┌──
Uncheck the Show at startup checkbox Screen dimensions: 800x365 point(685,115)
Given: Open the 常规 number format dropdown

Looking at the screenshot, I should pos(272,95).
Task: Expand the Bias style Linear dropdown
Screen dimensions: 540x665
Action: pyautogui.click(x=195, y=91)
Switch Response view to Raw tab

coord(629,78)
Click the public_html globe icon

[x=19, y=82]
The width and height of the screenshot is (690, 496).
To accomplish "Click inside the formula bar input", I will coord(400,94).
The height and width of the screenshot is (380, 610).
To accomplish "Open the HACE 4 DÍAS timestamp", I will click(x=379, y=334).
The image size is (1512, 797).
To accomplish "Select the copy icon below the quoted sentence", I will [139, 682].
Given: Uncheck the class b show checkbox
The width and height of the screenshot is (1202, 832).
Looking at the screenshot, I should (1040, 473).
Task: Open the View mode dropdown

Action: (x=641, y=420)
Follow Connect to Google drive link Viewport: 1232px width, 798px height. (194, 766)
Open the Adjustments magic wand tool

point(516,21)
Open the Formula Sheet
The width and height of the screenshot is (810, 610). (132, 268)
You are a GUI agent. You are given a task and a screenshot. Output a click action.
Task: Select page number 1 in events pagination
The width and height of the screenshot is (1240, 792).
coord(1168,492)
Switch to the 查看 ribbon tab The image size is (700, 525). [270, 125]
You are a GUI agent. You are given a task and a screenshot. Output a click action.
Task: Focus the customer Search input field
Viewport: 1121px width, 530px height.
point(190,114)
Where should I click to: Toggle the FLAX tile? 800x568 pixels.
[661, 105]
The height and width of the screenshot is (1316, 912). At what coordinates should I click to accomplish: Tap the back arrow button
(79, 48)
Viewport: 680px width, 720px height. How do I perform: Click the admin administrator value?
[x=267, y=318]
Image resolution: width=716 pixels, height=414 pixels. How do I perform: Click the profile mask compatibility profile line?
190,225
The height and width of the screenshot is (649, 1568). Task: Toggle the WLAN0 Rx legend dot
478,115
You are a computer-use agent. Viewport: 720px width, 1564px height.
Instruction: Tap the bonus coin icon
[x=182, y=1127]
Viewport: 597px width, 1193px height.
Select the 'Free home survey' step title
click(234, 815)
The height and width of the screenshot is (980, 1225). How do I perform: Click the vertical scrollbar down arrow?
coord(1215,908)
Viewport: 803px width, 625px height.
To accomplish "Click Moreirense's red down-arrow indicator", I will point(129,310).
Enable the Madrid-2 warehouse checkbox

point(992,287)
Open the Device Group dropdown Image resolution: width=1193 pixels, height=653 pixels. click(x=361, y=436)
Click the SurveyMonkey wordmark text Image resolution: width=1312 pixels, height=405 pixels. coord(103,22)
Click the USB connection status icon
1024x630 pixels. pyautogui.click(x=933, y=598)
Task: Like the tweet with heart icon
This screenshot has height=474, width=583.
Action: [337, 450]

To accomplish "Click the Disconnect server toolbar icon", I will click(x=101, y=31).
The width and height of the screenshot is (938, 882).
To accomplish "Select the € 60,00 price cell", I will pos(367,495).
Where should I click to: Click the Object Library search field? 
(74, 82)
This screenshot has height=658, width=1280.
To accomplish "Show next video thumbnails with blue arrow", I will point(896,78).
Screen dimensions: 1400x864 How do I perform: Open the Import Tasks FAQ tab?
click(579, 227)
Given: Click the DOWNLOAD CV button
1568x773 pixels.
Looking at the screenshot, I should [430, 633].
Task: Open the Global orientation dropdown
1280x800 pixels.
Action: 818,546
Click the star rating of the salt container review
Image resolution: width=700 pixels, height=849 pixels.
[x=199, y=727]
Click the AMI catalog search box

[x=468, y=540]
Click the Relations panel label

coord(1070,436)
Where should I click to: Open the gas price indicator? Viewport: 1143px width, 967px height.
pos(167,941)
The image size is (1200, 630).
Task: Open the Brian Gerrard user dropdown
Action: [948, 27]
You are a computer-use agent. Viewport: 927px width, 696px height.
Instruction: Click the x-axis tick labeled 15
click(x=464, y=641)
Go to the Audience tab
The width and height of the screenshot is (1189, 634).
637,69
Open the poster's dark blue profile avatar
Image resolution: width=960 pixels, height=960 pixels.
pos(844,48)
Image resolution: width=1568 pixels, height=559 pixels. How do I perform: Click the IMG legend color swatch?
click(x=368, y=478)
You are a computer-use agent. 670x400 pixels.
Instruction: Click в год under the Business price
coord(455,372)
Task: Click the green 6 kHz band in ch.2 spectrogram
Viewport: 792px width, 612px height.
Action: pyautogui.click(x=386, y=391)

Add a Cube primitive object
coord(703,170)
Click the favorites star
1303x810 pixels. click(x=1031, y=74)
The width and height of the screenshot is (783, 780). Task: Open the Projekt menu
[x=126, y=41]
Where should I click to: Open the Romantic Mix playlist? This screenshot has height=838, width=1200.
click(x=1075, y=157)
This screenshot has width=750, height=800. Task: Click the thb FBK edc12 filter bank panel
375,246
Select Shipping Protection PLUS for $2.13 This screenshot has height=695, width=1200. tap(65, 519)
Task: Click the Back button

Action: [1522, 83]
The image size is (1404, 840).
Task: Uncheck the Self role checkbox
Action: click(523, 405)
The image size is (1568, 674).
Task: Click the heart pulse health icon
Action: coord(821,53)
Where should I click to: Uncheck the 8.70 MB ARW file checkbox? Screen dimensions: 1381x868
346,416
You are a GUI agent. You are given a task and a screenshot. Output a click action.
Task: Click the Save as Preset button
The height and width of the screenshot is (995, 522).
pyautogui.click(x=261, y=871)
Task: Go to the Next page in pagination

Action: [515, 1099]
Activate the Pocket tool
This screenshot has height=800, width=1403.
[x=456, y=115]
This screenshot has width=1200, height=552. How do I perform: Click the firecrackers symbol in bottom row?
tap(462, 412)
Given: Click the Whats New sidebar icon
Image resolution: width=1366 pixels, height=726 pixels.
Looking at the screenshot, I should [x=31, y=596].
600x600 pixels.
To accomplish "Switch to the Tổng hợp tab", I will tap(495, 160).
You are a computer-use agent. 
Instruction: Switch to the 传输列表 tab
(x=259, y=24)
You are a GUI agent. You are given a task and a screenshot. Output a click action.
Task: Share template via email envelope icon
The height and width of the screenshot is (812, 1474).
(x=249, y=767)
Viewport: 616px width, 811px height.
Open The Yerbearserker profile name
└──
Provide only the number of lines within the material that contain the string "blue".

2